__Records to process__:

***

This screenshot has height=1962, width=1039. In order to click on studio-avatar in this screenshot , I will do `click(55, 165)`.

***

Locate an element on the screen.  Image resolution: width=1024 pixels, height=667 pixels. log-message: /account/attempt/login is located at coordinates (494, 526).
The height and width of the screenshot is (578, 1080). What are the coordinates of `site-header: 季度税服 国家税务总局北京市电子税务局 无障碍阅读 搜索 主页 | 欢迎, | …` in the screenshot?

***

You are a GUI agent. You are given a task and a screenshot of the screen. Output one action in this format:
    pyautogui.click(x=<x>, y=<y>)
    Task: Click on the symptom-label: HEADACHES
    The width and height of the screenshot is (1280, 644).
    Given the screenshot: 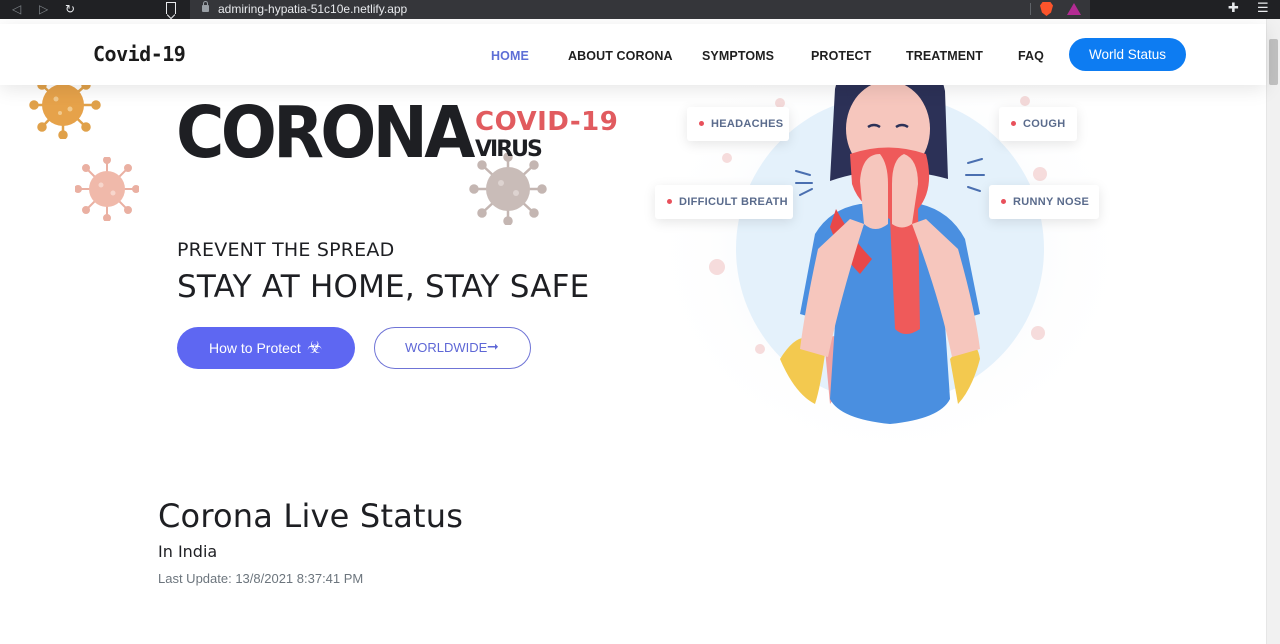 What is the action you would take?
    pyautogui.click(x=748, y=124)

***

__Task details__: Update the records from the line containing "Locate an element" down to the line containing "The height and", replacing "element" with "item" and leaving everything else as it is. Return only those lines.

__Your response__:
Locate an item on the screen.  Image resolution: width=1024 pixels, height=667 pixels. log-message: /account/attempt/login is located at coordinates (494, 526).
The height and width of the screenshot is (578, 1080). What are the coordinates of `site-header: 季度税服 国家税务总局北京市电子税务局 无障碍阅读 搜索 主页 | 欢迎, | …` in the screenshot?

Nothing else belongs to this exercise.